→ **What is needed**
Retype the whole of the data exactly.

→ **Supplied data**
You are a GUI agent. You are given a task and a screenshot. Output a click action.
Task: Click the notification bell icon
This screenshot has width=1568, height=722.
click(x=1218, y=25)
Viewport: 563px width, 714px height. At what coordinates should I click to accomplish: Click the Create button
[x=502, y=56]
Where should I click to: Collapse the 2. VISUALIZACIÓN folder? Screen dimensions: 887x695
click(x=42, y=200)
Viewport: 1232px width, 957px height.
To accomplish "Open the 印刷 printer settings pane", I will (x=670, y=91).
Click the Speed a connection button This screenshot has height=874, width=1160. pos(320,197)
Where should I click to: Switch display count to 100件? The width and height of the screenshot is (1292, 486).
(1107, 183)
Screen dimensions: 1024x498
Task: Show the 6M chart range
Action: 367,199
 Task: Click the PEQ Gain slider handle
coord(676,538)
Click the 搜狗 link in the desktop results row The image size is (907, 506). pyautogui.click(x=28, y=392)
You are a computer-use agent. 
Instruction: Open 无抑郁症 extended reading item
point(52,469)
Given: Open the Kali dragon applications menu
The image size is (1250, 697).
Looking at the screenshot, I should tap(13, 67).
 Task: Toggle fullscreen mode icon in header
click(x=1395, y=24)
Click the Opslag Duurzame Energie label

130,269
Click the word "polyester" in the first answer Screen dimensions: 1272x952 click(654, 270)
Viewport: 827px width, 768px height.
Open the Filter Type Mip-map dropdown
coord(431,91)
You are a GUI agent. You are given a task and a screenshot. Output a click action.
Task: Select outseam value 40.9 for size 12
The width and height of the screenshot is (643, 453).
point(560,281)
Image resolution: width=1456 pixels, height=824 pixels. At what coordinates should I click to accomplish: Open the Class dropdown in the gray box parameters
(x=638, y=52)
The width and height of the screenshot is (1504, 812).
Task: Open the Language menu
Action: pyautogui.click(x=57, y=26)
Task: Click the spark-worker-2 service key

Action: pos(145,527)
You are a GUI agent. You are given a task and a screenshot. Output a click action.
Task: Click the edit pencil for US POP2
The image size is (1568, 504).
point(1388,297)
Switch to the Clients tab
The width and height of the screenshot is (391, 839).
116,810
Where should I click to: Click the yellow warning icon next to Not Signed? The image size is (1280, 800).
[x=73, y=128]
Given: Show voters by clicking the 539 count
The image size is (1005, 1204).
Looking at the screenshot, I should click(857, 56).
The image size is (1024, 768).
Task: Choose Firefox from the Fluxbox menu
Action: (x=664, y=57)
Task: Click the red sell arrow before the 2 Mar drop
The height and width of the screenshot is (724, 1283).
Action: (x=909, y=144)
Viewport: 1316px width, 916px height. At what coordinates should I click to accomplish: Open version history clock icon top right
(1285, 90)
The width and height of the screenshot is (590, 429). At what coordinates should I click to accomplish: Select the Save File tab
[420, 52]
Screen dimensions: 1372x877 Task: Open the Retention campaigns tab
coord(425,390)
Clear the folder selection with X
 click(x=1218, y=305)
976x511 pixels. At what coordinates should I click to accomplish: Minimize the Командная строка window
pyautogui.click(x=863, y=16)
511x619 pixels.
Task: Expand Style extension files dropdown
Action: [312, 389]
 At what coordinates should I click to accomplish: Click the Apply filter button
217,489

→ **Expected answer**
You are a GUI agent. You are given a task and a screenshot. Output a click action.
Task: Click the notification bell icon
This screenshot has width=1568, height=722.
click(x=1218, y=25)
Viewport: 563px width, 714px height. At what coordinates should I click to accomplish: Click the Create button
[x=502, y=56]
Where should I click to: Collapse the 2. VISUALIZACIÓN folder? Screen dimensions: 887x695
click(x=42, y=200)
Viewport: 1232px width, 957px height.
To accomplish "Open the 印刷 printer settings pane", I will (x=670, y=91).
Click the Speed a connection button This screenshot has height=874, width=1160. pos(320,197)
Where should I click to: Switch display count to 100件? The width and height of the screenshot is (1292, 486).
(1107, 183)
Screen dimensions: 1024x498
Task: Show the 6M chart range
Action: 367,199
 Task: Click the PEQ Gain slider handle
coord(676,538)
Click the 搜狗 link in the desktop results row The image size is (907, 506). pyautogui.click(x=28, y=392)
You are a computer-use agent. 
Instruction: Open 无抑郁症 extended reading item
point(52,469)
Given: Open the Kali dragon applications menu
The image size is (1250, 697).
Looking at the screenshot, I should tap(13, 67).
 Task: Toggle fullscreen mode icon in header
click(x=1395, y=24)
Click the Opslag Duurzame Energie label

130,269
Click the word "polyester" in the first answer Screen dimensions: 1272x952 click(654, 270)
Viewport: 827px width, 768px height.
Open the Filter Type Mip-map dropdown
coord(431,91)
You are a GUI agent. You are given a task and a screenshot. Output a click action.
Task: Select outseam value 40.9 for size 12
The width and height of the screenshot is (643, 453).
point(560,281)
Image resolution: width=1456 pixels, height=824 pixels. At what coordinates should I click to accomplish: Open the Class dropdown in the gray box parameters
(x=638, y=52)
The width and height of the screenshot is (1504, 812).
Task: Open the Language menu
Action: pyautogui.click(x=57, y=26)
Task: Click the spark-worker-2 service key

Action: pos(145,527)
You are a GUI agent. You are given a task and a screenshot. Output a click action.
Task: Click the edit pencil for US POP2
The image size is (1568, 504).
point(1388,297)
Switch to the Clients tab
The width and height of the screenshot is (391, 839).
116,810
Where should I click to: Click the yellow warning icon next to Not Signed? The image size is (1280, 800).
[x=73, y=128]
Given: Show voters by clicking the 539 count
The image size is (1005, 1204).
Looking at the screenshot, I should click(857, 56).
The image size is (1024, 768).
Task: Choose Firefox from the Fluxbox menu
Action: (x=664, y=57)
Task: Click the red sell arrow before the 2 Mar drop
The height and width of the screenshot is (724, 1283).
Action: (x=909, y=144)
Viewport: 1316px width, 916px height. At what coordinates should I click to accomplish: Open version history clock icon top right
(1285, 90)
The width and height of the screenshot is (590, 429). At what coordinates should I click to accomplish: Select the Save File tab
[420, 52]
Screen dimensions: 1372x877 Task: Open the Retention campaigns tab
coord(425,390)
Clear the folder selection with X
 click(x=1218, y=305)
976x511 pixels. At what coordinates should I click to accomplish: Minimize the Командная строка window
pyautogui.click(x=863, y=16)
511x619 pixels.
Task: Expand Style extension files dropdown
Action: [312, 389]
 At what coordinates should I click to accomplish: Click the Apply filter button
217,489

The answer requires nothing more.